この家で一番広い和室を見るが、姿がない。隣の自室を覗けば、空いた襖の隙間から姿を見つけた。
チリリ、鈴が鳴ると彼が顔を上げた。
「あぁ、お帰り」
彼が手招きしたので部屋に入る。二三歩歩みを進めて、彼の座っていた目の前にあるものに気がついて足を止める。
仏壇だ。若い女性の写真が飾ってあり、線香が添えられていた。
「…妻だよ」
彼はポツリと言った。
「結婚して、直ぐに病気が見つかってね。あっさりと…あまり苦しまなかったのが救いだったな」
写真の女性は30代程だろう。
「もう…独り身の時間の方が長いが、忘れられない物はあるな」
嗚呼、なんだ。彼も同じだったのだ。いつも笑って明るく構えている彼の忘れられない物。
「私の家に伝わっていた伝承が書かれた巻物を見つけたのは、その後だった。それが私の使命ならば、とこうして生きていた。結局、君を私の自己満足に付き合わしていると言われても仕方ない…」
私は静かに首を振った。
『その頃には、この揉め事も片付いているだろう。そうしたら、祝言を上げよう』
私にも、そう言ってくれた人がいた。大切な私の恋人。彼の死の瞬間だけは、何年経とうと覚えている。
線香を一本取って、蝋燭の火に翳す。上っていく一筋の煙。そっと線香を立てて、手を合わせた。
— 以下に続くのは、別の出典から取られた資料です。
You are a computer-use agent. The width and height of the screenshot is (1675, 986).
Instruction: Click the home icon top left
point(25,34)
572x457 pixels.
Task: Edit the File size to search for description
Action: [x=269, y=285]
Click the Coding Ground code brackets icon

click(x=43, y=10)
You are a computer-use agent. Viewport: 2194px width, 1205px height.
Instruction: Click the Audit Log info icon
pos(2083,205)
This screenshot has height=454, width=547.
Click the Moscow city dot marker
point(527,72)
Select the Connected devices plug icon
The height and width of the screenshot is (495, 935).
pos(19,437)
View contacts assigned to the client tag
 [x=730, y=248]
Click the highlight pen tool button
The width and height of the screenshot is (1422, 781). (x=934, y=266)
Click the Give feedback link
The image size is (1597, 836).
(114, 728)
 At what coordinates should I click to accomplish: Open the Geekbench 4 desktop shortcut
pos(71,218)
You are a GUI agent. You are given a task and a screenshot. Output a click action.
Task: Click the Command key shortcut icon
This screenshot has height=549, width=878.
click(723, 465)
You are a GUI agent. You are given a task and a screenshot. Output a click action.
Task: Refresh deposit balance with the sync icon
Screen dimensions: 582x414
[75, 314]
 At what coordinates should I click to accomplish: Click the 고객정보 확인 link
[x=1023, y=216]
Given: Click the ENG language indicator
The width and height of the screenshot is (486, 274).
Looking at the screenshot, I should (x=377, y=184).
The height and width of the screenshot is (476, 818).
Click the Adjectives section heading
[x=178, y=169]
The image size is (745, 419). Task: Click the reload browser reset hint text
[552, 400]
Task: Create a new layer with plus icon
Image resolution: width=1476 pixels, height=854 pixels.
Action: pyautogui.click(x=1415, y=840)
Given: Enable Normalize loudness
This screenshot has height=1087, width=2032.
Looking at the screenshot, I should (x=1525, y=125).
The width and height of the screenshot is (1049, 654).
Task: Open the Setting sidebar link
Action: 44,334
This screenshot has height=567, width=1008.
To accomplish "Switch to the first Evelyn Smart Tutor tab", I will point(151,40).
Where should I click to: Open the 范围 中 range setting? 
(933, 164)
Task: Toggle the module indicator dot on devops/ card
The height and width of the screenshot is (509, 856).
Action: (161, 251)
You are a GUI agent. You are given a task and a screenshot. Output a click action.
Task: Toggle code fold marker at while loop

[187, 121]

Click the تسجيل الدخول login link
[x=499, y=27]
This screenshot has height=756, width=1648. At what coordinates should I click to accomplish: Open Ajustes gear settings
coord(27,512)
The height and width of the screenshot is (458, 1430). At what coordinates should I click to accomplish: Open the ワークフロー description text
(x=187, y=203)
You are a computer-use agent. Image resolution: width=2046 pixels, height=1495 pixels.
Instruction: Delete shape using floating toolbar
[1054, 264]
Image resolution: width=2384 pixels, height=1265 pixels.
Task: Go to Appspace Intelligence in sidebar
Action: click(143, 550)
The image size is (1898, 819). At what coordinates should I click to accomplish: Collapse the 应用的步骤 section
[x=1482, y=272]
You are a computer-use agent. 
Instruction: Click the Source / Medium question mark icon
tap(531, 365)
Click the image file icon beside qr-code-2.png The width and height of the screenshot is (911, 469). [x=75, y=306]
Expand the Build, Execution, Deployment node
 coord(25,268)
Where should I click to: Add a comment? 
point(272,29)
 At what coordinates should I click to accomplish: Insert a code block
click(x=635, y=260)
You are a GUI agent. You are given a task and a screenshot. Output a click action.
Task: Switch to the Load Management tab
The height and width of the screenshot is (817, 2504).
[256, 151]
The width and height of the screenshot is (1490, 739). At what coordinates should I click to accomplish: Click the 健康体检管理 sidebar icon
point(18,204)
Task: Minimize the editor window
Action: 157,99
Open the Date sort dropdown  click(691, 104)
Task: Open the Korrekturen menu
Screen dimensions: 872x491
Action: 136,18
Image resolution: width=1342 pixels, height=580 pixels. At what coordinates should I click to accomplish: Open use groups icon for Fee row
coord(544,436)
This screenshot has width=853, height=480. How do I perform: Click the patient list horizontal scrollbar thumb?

それを、私が非難できる訳がない。だって私はまだ、自分の使命を分かっていないのに使命を見つけて生きた人間を非難できる資格がない。それに、彼が私を案じている気持ちに嘘がないのは充分に分かっている。
"先に寝ます"
"お休みなさい、"
ペンを止める。握り直して、続きを書いた。
"お休みなさい、お父さん"
「あぁ、おやすみ」
そう笑う顔は、やっぱりどこかケイさんのようでその気遣いはリン姉さんのようで、今私が居るのはあの時と繋がっている世界なのだと少し嬉しくなった。